The boys have always been fine together (after a few weeks of the father chasing the younger off a little bit at the very beginning). They've had one extremely docile 'fight', where they just pushed each other around for 2 minutes, but were friends 5 minutes later.
But recently the younger is chasing the father away and won't let him free range with the others. He doesn't do it every day, but he is relentless when he does. It started one morning last week. Norris won't fight back, Quack just chases him all over the yard and even pulls out some of his feathers. The first day it happened, I tried putting Quack in time-out. He escaped out of there after a while though and everything seemed fine, they were all just freeranging together. Then they had no problems for several days. Yesterday it started up again. It went on for most of the day. At one stage they were all in the pool and Norris was just sitting out in his own, like he wasn't allowed in.
There was one point when I went out and Quack was sitting with "his" girls and Norris was on the other side of the yard with the rest. But that didn't last long. This morning it's all on again. I have seen Norris peck back at Quack once or twice - but only in a scenario where Quack has wandered away and Norris is standing with the girls. When Quack tries to return, Norris has given him a quick peck or chase, but they allowed him to return with no problems.


They are in a decent size pen (with 3 different sleeping areas) at night and freerange around our 1/2 acre backyard during the day.

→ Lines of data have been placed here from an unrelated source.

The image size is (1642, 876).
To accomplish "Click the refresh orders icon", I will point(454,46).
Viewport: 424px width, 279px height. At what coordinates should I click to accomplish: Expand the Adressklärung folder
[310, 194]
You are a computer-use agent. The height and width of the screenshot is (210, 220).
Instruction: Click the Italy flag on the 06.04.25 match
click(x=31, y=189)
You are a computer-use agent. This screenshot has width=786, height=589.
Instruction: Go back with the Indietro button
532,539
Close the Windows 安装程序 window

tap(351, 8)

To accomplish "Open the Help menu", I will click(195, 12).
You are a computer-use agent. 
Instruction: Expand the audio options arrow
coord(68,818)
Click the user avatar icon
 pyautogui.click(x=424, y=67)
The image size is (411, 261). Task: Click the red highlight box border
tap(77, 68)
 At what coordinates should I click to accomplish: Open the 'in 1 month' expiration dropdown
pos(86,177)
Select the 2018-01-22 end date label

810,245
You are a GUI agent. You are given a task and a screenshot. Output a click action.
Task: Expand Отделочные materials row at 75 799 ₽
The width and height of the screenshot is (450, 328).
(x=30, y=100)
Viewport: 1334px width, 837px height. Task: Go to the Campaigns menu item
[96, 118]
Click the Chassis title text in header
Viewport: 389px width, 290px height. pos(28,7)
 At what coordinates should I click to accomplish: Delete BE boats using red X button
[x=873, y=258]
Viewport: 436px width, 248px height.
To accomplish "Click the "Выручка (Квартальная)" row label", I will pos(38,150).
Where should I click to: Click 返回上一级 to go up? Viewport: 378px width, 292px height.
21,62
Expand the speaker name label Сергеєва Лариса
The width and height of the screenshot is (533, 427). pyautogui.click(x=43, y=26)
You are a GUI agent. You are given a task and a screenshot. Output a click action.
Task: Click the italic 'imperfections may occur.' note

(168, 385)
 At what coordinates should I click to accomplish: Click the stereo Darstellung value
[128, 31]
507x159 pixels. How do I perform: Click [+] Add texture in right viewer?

Should I intervene? No-one is getting hurt but I'm feeling bad for my boy being chased out of the flock! Is this behaviour ok?
 
To me it just sounds like the younger boy is testing his boundaries or establishing a pecking order because he's become a little more interested in the girls. I would try to break up bad fights but they might just need to get this out of their system. If the older fought back more then this would probably end but drakes fight things out just don't let him feel to out of the flock. Also I love their names.
 
Thanks @Virus :) Thankfully they haven't had any bad fights yet. The older drake doesn't actually seem at all interested in fighting him. It seems like it's starting to tone down over the last couple of days. At first he was chasing him and pulling his feather out, then it became just chasing him around the yard and not letting him near the flock, but no feather pulling, now he only chases him a couple of metres and then is ok when he rejoins the flock. I can see Norris is on edge a bit, looking for whether Quack is too close and he might get chased off, but he's not standing on the other side of the yard anymore.

They seem to mostly only be like it in the morning too. My husband puts them away at night because it's dark by the time I get home and he said they are fine in the afternoon/evening...

I'll keep my eye on them to make sure it doesn't escalate and Norris doesn't get ostracised from the flock. Thanks again.